_TASK DETAILS_:
Can you rewrite these rows with every "GUI agent" swapped for "screen assistant" and nothing else altered?
## START EXCERPTED DATA
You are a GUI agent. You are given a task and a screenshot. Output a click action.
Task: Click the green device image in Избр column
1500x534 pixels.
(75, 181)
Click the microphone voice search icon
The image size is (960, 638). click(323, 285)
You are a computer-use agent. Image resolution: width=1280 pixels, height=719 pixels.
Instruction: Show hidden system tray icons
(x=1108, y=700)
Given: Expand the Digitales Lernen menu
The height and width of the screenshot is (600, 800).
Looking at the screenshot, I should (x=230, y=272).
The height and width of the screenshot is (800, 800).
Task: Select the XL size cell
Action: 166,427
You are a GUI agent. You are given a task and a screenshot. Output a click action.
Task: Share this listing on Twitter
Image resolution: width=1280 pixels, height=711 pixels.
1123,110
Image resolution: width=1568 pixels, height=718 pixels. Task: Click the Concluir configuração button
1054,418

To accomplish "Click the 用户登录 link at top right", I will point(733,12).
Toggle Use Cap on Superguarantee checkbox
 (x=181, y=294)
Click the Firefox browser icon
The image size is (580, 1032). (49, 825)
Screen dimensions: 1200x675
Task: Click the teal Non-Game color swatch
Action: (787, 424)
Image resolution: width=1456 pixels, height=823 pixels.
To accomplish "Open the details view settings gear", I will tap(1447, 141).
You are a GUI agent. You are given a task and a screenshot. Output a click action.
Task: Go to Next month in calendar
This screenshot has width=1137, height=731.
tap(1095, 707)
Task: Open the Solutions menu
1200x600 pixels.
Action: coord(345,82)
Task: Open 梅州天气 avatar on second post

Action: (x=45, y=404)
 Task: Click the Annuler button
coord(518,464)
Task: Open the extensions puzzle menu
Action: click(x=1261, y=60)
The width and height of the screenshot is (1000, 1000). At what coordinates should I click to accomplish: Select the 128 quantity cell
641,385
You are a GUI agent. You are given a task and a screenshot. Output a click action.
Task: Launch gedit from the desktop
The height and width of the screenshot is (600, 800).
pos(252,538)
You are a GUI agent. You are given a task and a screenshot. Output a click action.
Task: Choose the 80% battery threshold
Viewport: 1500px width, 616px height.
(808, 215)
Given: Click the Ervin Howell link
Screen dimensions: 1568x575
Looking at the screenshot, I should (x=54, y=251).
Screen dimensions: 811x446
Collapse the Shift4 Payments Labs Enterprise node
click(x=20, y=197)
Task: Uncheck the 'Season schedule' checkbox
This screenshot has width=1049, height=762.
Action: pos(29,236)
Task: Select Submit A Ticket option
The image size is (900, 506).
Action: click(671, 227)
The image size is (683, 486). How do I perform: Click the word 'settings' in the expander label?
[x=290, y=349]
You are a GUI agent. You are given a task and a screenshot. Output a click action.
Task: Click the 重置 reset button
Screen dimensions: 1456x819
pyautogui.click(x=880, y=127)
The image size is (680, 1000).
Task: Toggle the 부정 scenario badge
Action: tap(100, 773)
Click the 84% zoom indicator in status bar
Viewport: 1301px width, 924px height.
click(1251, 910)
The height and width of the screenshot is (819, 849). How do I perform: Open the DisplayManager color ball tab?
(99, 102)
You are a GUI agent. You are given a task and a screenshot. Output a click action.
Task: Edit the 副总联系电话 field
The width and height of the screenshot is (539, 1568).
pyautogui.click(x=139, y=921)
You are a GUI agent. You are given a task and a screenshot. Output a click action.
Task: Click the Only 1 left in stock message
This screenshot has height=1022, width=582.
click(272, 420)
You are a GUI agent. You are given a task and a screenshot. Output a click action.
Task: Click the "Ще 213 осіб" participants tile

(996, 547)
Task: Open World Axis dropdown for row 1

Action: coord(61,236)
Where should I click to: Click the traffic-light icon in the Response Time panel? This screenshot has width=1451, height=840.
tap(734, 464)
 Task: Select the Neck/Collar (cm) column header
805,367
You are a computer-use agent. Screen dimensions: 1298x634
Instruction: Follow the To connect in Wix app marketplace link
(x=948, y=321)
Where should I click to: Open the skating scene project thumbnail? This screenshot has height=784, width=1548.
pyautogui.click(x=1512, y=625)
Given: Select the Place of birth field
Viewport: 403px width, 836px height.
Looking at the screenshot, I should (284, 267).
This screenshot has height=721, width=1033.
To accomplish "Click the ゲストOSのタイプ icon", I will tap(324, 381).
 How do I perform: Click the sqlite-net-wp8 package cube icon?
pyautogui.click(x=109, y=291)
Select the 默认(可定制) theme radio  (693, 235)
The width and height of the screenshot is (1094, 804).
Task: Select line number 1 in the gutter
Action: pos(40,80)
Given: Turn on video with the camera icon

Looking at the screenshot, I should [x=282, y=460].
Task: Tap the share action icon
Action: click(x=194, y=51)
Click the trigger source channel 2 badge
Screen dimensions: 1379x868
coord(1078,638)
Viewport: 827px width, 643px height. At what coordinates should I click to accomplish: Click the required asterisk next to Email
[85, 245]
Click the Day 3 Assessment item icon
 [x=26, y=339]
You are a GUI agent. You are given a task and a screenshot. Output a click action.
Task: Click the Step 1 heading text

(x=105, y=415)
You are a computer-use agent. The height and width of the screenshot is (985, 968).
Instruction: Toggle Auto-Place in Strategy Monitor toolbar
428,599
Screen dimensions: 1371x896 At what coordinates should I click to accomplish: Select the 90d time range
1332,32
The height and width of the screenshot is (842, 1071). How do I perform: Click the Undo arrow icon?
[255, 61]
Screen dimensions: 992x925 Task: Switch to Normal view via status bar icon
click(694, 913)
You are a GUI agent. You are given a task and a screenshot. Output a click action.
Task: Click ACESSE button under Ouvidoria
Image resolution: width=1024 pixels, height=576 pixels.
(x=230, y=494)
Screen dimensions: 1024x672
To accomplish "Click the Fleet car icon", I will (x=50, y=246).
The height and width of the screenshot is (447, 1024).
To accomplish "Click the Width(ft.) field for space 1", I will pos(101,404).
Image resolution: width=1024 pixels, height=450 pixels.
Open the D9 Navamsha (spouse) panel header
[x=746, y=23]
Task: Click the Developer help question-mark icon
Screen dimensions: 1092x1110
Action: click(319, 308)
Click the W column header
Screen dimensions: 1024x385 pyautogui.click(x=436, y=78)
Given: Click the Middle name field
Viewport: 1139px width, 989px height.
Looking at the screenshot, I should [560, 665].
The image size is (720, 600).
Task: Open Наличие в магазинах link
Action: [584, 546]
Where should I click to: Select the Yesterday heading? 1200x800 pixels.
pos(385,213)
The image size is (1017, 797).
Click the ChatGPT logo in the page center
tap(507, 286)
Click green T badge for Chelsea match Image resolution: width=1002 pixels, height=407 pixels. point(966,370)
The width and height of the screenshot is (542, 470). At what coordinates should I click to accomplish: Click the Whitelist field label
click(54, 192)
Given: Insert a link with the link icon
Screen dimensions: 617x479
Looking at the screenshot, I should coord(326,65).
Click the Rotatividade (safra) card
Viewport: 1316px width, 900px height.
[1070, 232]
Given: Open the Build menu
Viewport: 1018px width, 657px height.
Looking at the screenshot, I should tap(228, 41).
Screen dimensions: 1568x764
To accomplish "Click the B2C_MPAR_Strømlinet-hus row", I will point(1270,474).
## END EXCERPTED DATA
_WRITTEN ANSWER_:
You are a screen assistant. You are given a task and a screenshot. Output a click action.
Task: Click the green device image in Избр column
1500x534 pixels.
(75, 181)
Click the microphone voice search icon
The image size is (960, 638). click(323, 285)
You are a computer-use agent. Image resolution: width=1280 pixels, height=719 pixels.
Instruction: Show hidden system tray icons
(x=1108, y=700)
Given: Expand the Digitales Lernen menu
The height and width of the screenshot is (600, 800).
Looking at the screenshot, I should (x=230, y=272).
The height and width of the screenshot is (800, 800).
Task: Select the XL size cell
Action: 166,427
You are a screen assistant. You are given a task and a screenshot. Output a click action.
Task: Share this listing on Twitter
Image resolution: width=1280 pixels, height=711 pixels.
1123,110
Image resolution: width=1568 pixels, height=718 pixels. Task: Click the Concluir configuração button
1054,418

To accomplish "Click the 用户登录 link at top right", I will point(733,12).
Toggle Use Cap on Superguarantee checkbox
 (x=181, y=294)
Click the Firefox browser icon
The image size is (580, 1032). (49, 825)
Screen dimensions: 1200x675
Task: Click the teal Non-Game color swatch
Action: (787, 424)
Image resolution: width=1456 pixels, height=823 pixels.
To accomplish "Open the details view settings gear", I will tap(1447, 141).
You are a screen assistant. You are given a task and a screenshot. Output a click action.
Task: Go to Next month in calendar
This screenshot has width=1137, height=731.
tap(1095, 707)
Task: Open the Solutions menu
1200x600 pixels.
Action: coord(345,82)
Task: Open 梅州天气 avatar on second post

Action: (x=45, y=404)
 Task: Click the Annuler button
coord(518,464)
Task: Open the extensions puzzle menu
Action: click(x=1261, y=60)
The width and height of the screenshot is (1000, 1000). At what coordinates should I click to accomplish: Select the 128 quantity cell
641,385
You are a screen assistant. You are given a task and a screenshot. Output a click action.
Task: Launch gedit from the desktop
The height and width of the screenshot is (600, 800).
pos(252,538)
You are a screen assistant. You are given a task and a screenshot. Output a click action.
Task: Choose the 80% battery threshold
Viewport: 1500px width, 616px height.
(808, 215)
Given: Click the Ervin Howell link
Screen dimensions: 1568x575
Looking at the screenshot, I should (x=54, y=251).
Screen dimensions: 811x446
Collapse the Shift4 Payments Labs Enterprise node
click(x=20, y=197)
Task: Uncheck the 'Season schedule' checkbox
This screenshot has width=1049, height=762.
Action: pos(29,236)
Task: Select Submit A Ticket option
The image size is (900, 506).
Action: click(671, 227)
The image size is (683, 486). How do I perform: Click the word 'settings' in the expander label?
[x=290, y=349]
You are a screen assistant. You are given a task and a screenshot. Output a click action.
Task: Click the 重置 reset button
Screen dimensions: 1456x819
pyautogui.click(x=880, y=127)
The image size is (680, 1000).
Task: Toggle the 부정 scenario badge
Action: tap(100, 773)
Click the 84% zoom indicator in status bar
Viewport: 1301px width, 924px height.
click(1251, 910)
The height and width of the screenshot is (819, 849). How do I perform: Open the DisplayManager color ball tab?
(99, 102)
You are a screen assistant. You are given a task and a screenshot. Output a click action.
Task: Edit the 副总联系电话 field
The width and height of the screenshot is (539, 1568).
pyautogui.click(x=139, y=921)
You are a screen assistant. You are given a task and a screenshot. Output a click action.
Task: Click the Only 1 left in stock message
This screenshot has height=1022, width=582.
click(272, 420)
You are a screen assistant. You are given a task and a screenshot. Output a click action.
Task: Click the "Ще 213 осіб" participants tile

(996, 547)
Task: Open World Axis dropdown for row 1

Action: coord(61,236)
Where should I click to: Click the traffic-light icon in the Response Time panel? This screenshot has width=1451, height=840.
tap(734, 464)
 Task: Select the Neck/Collar (cm) column header
805,367
You are a computer-use agent. Screen dimensions: 1298x634
Instruction: Follow the To connect in Wix app marketplace link
(x=948, y=321)
Where should I click to: Open the skating scene project thumbnail? This screenshot has height=784, width=1548.
pyautogui.click(x=1512, y=625)
Given: Select the Place of birth field
Viewport: 403px width, 836px height.
Looking at the screenshot, I should (284, 267).
This screenshot has height=721, width=1033.
To accomplish "Click the ゲストOSのタイプ icon", I will tap(324, 381).
 How do I perform: Click the sqlite-net-wp8 package cube icon?
pyautogui.click(x=109, y=291)
Select the 默认(可定制) theme radio  (693, 235)
The width and height of the screenshot is (1094, 804).
Task: Select line number 1 in the gutter
Action: pos(40,80)
Given: Turn on video with the camera icon

Looking at the screenshot, I should [x=282, y=460].
Task: Tap the share action icon
Action: click(x=194, y=51)
Click the trigger source channel 2 badge
Screen dimensions: 1379x868
coord(1078,638)
Viewport: 827px width, 643px height. At what coordinates should I click to accomplish: Click the required asterisk next to Email
[85, 245]
Click the Day 3 Assessment item icon
 [x=26, y=339]
You are a screen assistant. You are given a task and a screenshot. Output a click action.
Task: Click the Step 1 heading text

(x=105, y=415)
You are a computer-use agent. The height and width of the screenshot is (985, 968).
Instruction: Toggle Auto-Place in Strategy Monitor toolbar
428,599
Screen dimensions: 1371x896 At what coordinates should I click to accomplish: Select the 90d time range
1332,32
The height and width of the screenshot is (842, 1071). How do I perform: Click the Undo arrow icon?
[255, 61]
Screen dimensions: 992x925 Task: Switch to Normal view via status bar icon
click(694, 913)
You are a screen assistant. You are given a task and a screenshot. Output a click action.
Task: Click ACESSE button under Ouvidoria
Image resolution: width=1024 pixels, height=576 pixels.
(x=230, y=494)
Screen dimensions: 1024x672
To accomplish "Click the Fleet car icon", I will (x=50, y=246).
The height and width of the screenshot is (447, 1024).
To accomplish "Click the Width(ft.) field for space 1", I will pos(101,404).
Image resolution: width=1024 pixels, height=450 pixels.
Open the D9 Navamsha (spouse) panel header
[x=746, y=23]
Task: Click the Developer help question-mark icon
Screen dimensions: 1092x1110
Action: click(319, 308)
Click the W column header
Screen dimensions: 1024x385 pyautogui.click(x=436, y=78)
Given: Click the Middle name field
Viewport: 1139px width, 989px height.
Looking at the screenshot, I should [560, 665].
The image size is (720, 600).
Task: Open Наличие в магазинах link
Action: [584, 546]
Where should I click to: Select the Yesterday heading? 1200x800 pixels.
pos(385,213)
The image size is (1017, 797).
Click the ChatGPT logo in the page center
tap(507, 286)
Click green T badge for Chelsea match Image resolution: width=1002 pixels, height=407 pixels. point(966,370)
The width and height of the screenshot is (542, 470). At what coordinates should I click to accomplish: Click the Whitelist field label
click(54, 192)
Given: Insert a link with the link icon
Screen dimensions: 617x479
Looking at the screenshot, I should coord(326,65).
Click the Rotatividade (safra) card
Viewport: 1316px width, 900px height.
[1070, 232]
Given: Open the Build menu
Viewport: 1018px width, 657px height.
Looking at the screenshot, I should tap(228, 41).
Screen dimensions: 1568x764
To accomplish "Click the B2C_MPAR_Strømlinet-hus row", I will point(1270,474).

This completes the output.